## TO DO
1. Answer these questions from the text on television judges, one per line:
(a) Who appeared as "Judge Mazz" on "Street Court"?
(b) How long did "Street Court" run before it was cancelled?
(c) In which edited volume does Derek Kompare write about court shows?
2. Write the next part of the text on television judges and judicial legitimacy, picking up after its final sentence.

## SOURCE EXTRACT

Television Judges and Judicial Legitimacy

In 2009, in the midst of an ongoing wave of court-based reality TV shows, Litton Entertainment introduced a show called “Street Court” featuring New York attorney Michael Mazzariello as “Judge Mazz.”  The premise of the show was that, rather than being confined to a studio mimicking the architecture of a courtroom, the streets themselves would be the courtroom.  Justice would come to the site of the alleged dispute and be dispensed on the spot.  “That’s my ruling, that’s it,” Judge Mazz would pronounce, before moving on to the next case or, more likely, a commercial break.  The vistas of the show were quintessential New York — city parks, fire escapes — and the show did well in the New York markets for a time.  But the format seems not to have worked well — it was cancelled after one season.

Why did the format of “Street Court” fail?  What can its failure tell us about perceptions of the courts and the role of court shows?

Taking a step back, let us first consider the nature of court shows.  Media scholar Derek Kompare, writing in the edited volume Beyond Prime Time, explains some of the appeal of court shows.  Quoting a television executive, he writes that “[the court show is] a simple, repeatable format.  It has conflict and resolution in a tight package, and if you have a central host that’s compelling and authentic, it all comes together into something that is pretty formulaic that works.”  The appeal of court shows lies in their ability to present an easily understood and simply concluding narrative: two people (and perhaps hangers-on) with a clear, uncomplicated dispute go before a putatively impartial third party, present their cases, some entertaining interrogation on the part of the judge occurs and, ultimately, an authoritative and final resolution is dispensed.

## DATA EXTRACTS
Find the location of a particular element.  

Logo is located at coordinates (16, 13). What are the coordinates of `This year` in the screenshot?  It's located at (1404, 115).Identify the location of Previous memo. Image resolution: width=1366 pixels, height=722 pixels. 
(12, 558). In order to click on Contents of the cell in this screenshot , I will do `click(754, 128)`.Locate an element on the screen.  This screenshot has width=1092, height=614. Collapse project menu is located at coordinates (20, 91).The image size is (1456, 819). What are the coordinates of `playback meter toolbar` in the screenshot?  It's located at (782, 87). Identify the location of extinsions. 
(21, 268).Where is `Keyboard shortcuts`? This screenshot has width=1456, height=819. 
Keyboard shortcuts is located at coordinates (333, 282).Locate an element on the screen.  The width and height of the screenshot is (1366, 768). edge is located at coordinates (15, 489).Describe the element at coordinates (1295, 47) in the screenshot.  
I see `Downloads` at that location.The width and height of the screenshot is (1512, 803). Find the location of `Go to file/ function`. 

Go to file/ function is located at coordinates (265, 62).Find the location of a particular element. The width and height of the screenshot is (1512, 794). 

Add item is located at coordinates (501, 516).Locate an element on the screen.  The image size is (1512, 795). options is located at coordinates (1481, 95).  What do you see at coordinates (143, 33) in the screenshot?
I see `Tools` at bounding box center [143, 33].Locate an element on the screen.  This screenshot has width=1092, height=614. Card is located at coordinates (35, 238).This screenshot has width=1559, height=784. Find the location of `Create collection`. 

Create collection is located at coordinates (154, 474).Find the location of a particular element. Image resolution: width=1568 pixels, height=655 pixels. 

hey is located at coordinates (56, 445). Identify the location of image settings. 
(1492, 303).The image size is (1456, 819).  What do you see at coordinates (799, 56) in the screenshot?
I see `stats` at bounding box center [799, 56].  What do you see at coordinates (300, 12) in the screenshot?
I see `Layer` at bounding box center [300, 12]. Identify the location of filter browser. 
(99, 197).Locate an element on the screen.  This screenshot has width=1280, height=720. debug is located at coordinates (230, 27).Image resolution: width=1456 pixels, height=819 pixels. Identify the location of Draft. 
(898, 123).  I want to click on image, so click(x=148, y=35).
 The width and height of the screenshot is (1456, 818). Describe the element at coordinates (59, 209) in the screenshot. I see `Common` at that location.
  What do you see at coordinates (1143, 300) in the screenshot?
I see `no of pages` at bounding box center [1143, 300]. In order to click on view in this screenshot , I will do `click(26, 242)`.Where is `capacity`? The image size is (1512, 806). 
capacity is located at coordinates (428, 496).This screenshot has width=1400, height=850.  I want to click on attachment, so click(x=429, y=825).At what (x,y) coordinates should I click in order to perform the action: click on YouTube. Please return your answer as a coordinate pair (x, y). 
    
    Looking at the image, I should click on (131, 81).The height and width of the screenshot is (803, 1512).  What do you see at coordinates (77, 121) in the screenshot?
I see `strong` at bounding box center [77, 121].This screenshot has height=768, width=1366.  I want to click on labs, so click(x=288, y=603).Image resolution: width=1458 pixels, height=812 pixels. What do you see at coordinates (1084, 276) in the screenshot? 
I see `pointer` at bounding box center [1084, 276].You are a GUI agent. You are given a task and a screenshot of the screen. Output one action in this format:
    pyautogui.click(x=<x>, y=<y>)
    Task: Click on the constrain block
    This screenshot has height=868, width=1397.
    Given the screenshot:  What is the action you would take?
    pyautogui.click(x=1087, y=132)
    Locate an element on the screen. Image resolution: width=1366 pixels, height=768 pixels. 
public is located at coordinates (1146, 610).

## TASK RESPONSES
1.
(a) New York attorney Michael Mazzariello
(b) One season
(c) Beyond Prime Time

2.
This is not inconsistent with theories of why people place faith in courts themselves.  Martin Shapiro’s Courts offers an account of the evolution of courts and judges that has striking similarities to that just offered about court shows.  Shapiro offers what he calls a triadic model of judicial operation.  He explains that this is the basic logic underlying the functioning of all courts.  He writes that “[c]utting quite across cultural lines, it appears that whenever two persons come into a conflict that they cannot themselves solve, one solution appealing to common sense is to call upon a third for assistance in achieving a resolution.”  As courts and the judicial office have evolved, by Shapiro’s account, they have dealt with the fundamental difficulty of two parties appealing to a third through rules and rituals that help to create the appearance of impartiality on behalf of the judge.  Because of this urge to appeal to a third party and subsequent efforts to ensure the independence of the adjudicator (from the interests of the parties, not necessarily from any interests) have resulted in what we now know as the modern office of judge and the modern courtroom.  American courts retain a great deal of legitimacy, despite the wide-spread perception that judges may not act impartially at all.  Indeed, it has been argued that this bifurcated view of the courts as being simultaneously unbiased legal actors and partisan political institutions is part of the way that courts function.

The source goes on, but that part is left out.